— DATASET RECORDS —

**********

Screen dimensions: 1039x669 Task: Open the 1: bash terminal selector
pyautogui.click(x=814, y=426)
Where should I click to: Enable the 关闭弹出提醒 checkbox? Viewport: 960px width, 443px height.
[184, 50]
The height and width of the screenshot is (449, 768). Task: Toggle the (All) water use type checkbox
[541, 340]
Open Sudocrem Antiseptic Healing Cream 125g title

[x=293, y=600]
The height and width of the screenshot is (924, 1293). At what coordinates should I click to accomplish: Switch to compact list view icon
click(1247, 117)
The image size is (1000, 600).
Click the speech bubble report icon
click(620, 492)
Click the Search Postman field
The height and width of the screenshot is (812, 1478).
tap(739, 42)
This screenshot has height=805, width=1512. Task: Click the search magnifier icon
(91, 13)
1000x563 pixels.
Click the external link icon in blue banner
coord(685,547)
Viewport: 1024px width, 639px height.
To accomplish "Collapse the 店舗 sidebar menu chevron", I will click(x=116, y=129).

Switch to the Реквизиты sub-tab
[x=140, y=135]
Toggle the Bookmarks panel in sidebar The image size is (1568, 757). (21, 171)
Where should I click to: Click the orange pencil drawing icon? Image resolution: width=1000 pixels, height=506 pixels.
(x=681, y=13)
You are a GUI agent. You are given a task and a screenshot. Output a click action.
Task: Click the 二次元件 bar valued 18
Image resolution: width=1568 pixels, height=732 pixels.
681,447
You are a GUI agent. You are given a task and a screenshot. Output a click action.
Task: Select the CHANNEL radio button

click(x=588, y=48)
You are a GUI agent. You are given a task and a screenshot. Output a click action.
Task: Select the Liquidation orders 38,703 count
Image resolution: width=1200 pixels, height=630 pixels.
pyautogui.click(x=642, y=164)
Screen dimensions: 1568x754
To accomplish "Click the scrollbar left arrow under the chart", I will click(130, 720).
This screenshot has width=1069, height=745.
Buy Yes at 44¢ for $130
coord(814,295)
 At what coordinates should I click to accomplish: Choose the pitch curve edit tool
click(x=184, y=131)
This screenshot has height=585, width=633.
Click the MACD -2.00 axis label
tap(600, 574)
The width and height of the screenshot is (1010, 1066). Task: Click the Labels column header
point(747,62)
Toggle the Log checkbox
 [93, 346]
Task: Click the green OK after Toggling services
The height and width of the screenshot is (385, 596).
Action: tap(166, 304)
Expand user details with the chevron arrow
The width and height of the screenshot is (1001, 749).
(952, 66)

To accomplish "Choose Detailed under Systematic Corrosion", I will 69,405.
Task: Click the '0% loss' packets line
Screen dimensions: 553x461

**********

— EXERCISE PROMPT —
Taking the records from the top, repeat each line exactly until you have repeated the line that contains "Viewport: 1024px width, 639px height.".

— RESPONSE —
Screen dimensions: 1039x669 Task: Open the 1: bash terminal selector
pyautogui.click(x=814, y=426)
Where should I click to: Enable the 关闭弹出提醒 checkbox? Viewport: 960px width, 443px height.
[184, 50]
The height and width of the screenshot is (449, 768). Task: Toggle the (All) water use type checkbox
[541, 340]
Open Sudocrem Antiseptic Healing Cream 125g title

[x=293, y=600]
The height and width of the screenshot is (924, 1293). At what coordinates should I click to accomplish: Switch to compact list view icon
click(1247, 117)
The image size is (1000, 600).
Click the speech bubble report icon
click(620, 492)
Click the Search Postman field
The height and width of the screenshot is (812, 1478).
tap(739, 42)
This screenshot has height=805, width=1512. Task: Click the search magnifier icon
(91, 13)
1000x563 pixels.
Click the external link icon in blue banner
coord(685,547)
Viewport: 1024px width, 639px height.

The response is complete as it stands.